___ RAW RECORDS ___
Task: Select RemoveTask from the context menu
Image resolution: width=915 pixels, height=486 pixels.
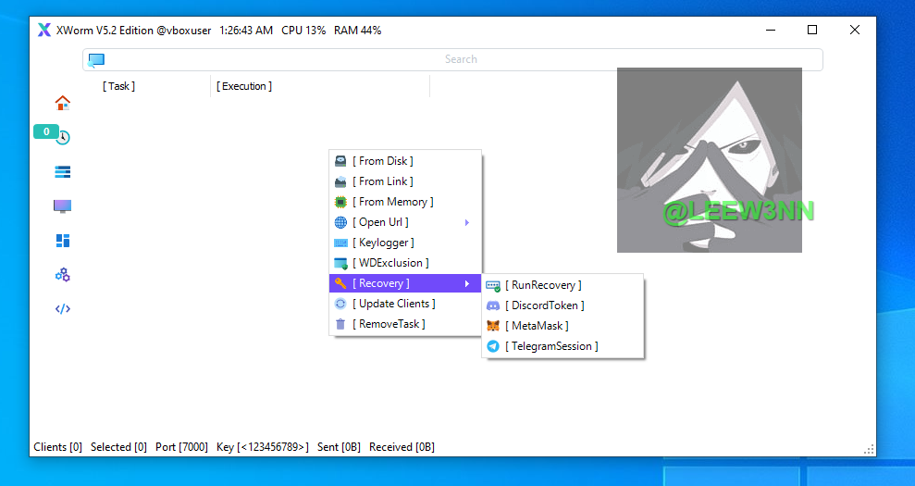Action: coord(389,324)
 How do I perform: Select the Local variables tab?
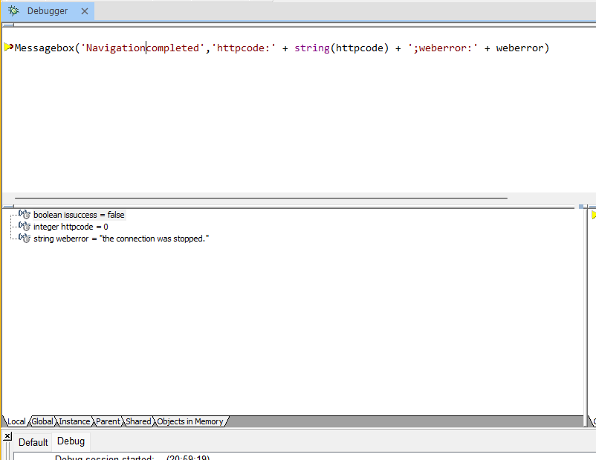(16, 421)
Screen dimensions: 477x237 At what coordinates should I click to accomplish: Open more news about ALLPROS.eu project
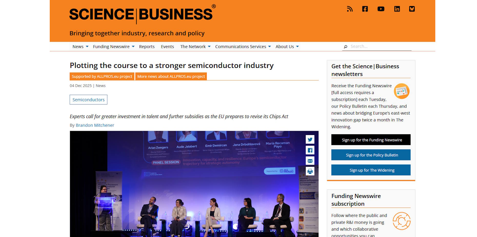pyautogui.click(x=171, y=76)
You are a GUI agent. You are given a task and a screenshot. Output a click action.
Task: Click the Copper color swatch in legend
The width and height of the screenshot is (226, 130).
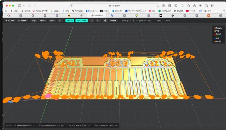[x=215, y=28]
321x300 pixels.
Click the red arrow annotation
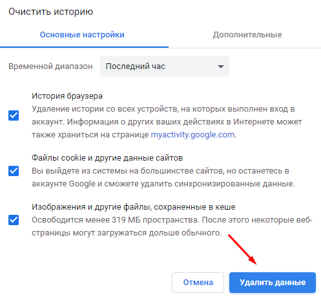tap(242, 250)
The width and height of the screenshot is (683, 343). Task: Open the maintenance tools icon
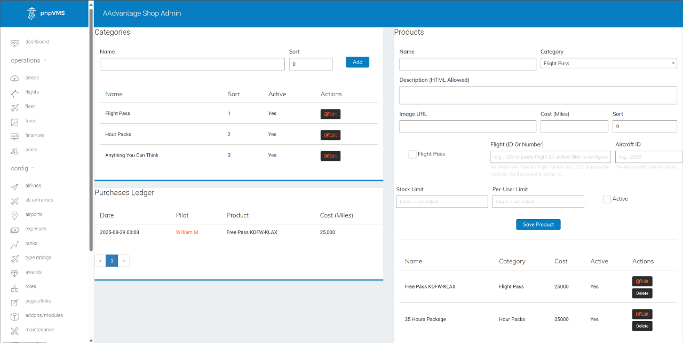(15, 331)
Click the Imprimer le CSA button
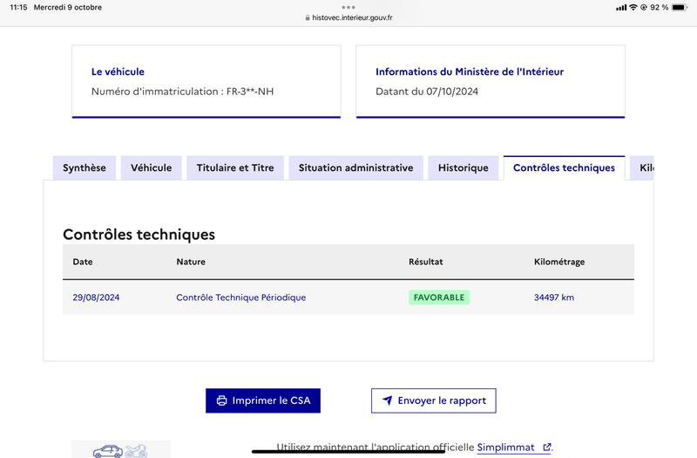Screen dimensions: 697x458 (263, 400)
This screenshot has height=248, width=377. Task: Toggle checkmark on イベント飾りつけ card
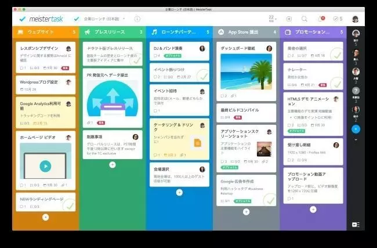pyautogui.click(x=203, y=76)
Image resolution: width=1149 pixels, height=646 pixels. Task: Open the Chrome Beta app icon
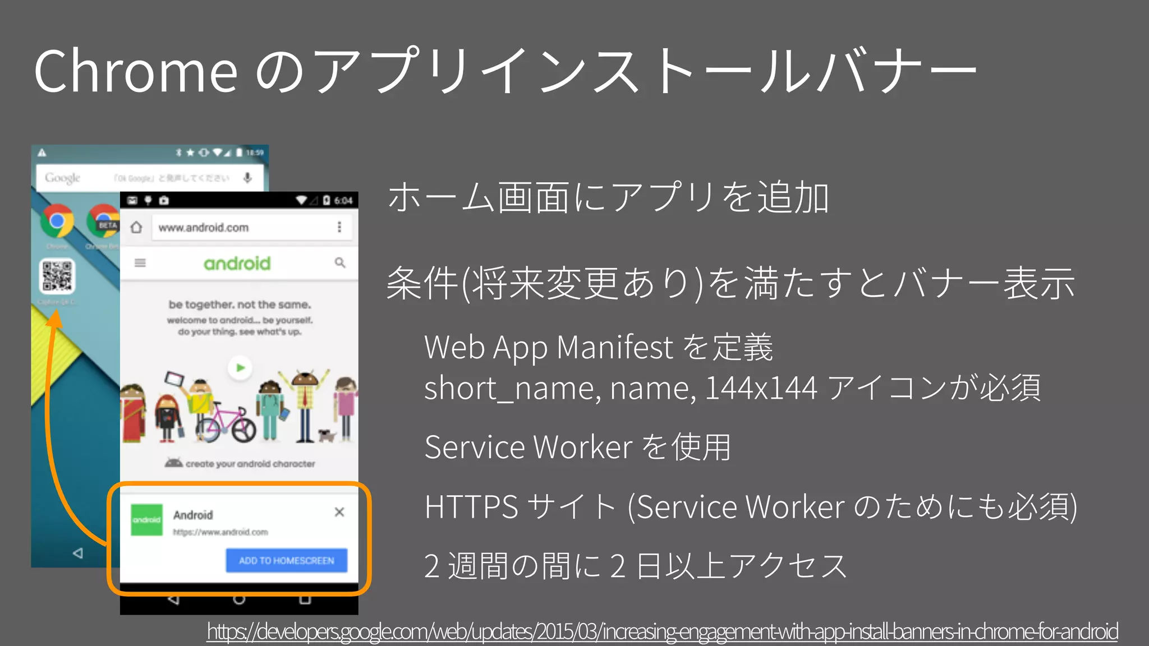(x=104, y=221)
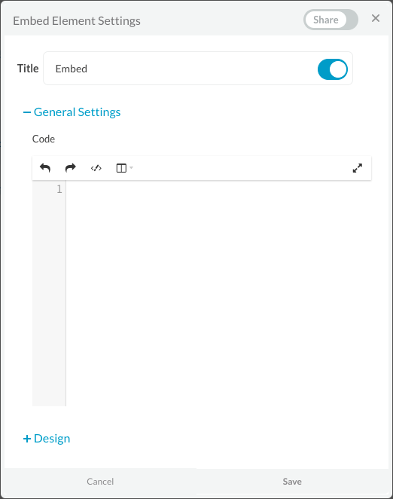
___
- EXERCISE TASK: Switch every "screenshot" to "screen capture" and write out all the items above again with nothing else changed. Leave the pictures out.

- ANSWER TO THIS TASK:
Task: Select RemoveTask from the context menu
Image resolution: width=915 pixels, height=486 pixels.
Action: coord(389,324)
 How do I perform: Select the Local variables tab?
(16, 421)
Screen dimensions: 477x237 At what coordinates should I click to accomplish: Open more news about ALLPROS.eu project
pyautogui.click(x=171, y=76)
You are a GUI agent. You are given a task and a screen capture. Output a click action.
Task: Click the Copper color swatch in legend
The width and height of the screen capture is (226, 130).
[x=215, y=28]
321x300 pixels.
Click the red arrow annotation
tap(242, 250)
The width and height of the screen capture is (683, 343). Task: Open the maintenance tools icon
(15, 331)
Click the Imprimer le CSA button
Screen dimensions: 697x458 (263, 400)
This screen capture has height=248, width=377. Task: Toggle checkmark on イベント飾りつけ card
pyautogui.click(x=203, y=76)
Image resolution: width=1149 pixels, height=646 pixels. Task: Open the Chrome Beta app icon
(x=104, y=221)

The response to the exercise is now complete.